Harbor Freight now sells those metal cans that you connect in-line with the vacuum to clean up ash. For the shop vac you install a HEPA filter unit onto the center part inside the tank and then use drywall high efficiency bags which connect onto where the hose enters the tank. This will work well for ash, powder, drywall dust, sawdust, etc.

Ken in Glassboro, NJ


----------



## logbuilder (Jan 31, 2006)

For the shop-vac brand products, the newer ones have bags on them like on your house vac but much larger. When you buy replacement bags, they have one that is made for sheetrock dust. I bet it would work. Not what I would do but if you think it is what you want to do, give it a try. Realize though, the bags are not cheap. $13 for 3 of the sheet rock ones.

Robert


----------



## via media (Jun 3, 2005)

Thanks, dagwood. Live and learn, I guess. *sigh*

/VM


----------



## Country Doc (Oct 26, 2005)

I bought one of those ash vacs. It is supposed to be fireproof. The directions warn you not to vac alot of hot coals(which I thought was the point of buying it). The biggest problem is they have a small intake that prevents 1 inch or larger coals from going in so you constantly are removing the coals from the intake. I'll sell mine if somebody wants it.
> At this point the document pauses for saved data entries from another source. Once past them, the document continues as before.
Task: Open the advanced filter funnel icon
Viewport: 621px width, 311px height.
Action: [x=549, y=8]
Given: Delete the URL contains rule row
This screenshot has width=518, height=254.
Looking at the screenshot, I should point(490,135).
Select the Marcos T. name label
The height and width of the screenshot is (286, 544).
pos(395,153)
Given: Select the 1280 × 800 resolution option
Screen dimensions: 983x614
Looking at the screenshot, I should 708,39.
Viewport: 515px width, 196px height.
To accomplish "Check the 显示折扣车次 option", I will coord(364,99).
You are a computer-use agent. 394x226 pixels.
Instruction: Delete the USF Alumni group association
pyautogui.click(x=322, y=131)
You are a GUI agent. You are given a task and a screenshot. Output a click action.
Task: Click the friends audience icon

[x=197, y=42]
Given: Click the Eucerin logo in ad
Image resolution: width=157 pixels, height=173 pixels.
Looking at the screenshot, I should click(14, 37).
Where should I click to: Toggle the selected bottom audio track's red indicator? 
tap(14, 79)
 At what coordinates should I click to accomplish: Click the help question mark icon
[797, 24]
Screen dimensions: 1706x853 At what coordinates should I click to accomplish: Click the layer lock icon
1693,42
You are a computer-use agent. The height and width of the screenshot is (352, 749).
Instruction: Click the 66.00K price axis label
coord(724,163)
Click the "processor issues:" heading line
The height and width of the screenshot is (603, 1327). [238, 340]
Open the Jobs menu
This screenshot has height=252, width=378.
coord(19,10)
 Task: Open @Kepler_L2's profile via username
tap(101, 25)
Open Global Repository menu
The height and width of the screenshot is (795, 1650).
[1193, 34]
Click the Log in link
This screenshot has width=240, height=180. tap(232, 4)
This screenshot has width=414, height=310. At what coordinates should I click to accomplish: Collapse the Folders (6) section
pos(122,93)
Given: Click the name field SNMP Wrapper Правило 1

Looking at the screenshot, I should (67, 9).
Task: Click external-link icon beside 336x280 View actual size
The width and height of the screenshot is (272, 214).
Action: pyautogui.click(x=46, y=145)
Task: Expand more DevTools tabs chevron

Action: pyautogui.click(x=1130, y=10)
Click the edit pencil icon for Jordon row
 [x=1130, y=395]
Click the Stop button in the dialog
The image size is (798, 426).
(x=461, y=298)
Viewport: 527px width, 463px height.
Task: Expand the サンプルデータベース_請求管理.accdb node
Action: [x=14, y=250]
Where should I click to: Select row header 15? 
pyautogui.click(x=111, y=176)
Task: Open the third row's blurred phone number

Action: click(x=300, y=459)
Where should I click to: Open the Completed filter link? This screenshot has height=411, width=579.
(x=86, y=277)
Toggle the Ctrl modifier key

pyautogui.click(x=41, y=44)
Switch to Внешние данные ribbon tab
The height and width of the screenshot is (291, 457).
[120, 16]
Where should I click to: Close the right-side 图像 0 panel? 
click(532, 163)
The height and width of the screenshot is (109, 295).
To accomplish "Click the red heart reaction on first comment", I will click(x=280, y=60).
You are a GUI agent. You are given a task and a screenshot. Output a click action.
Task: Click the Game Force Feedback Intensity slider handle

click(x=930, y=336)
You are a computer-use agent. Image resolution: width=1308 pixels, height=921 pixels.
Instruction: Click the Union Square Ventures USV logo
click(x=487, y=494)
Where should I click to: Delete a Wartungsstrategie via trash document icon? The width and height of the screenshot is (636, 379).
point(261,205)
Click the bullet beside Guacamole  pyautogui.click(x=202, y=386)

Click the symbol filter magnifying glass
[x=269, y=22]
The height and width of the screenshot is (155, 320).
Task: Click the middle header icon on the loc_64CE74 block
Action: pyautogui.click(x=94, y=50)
I went back to the shopvac.


----------



## TheBlueOne (Jul 2, 2004)

I use a ShopVac with a SheetRock bag in it and have for about three years. As 'logbuilder' said, they are expensive bags but do capture all the dust/ash.


----------



## the mama (Mar 1, 2006)

Spring cleaning my fireplace, I scoop out the larger pieces, then use my house vaccuum to get the dust. Been doing this for years with no problem with the vac.I want the dust gone because then I put candles and dried flowers in the fireplace. This is in Florida.


----------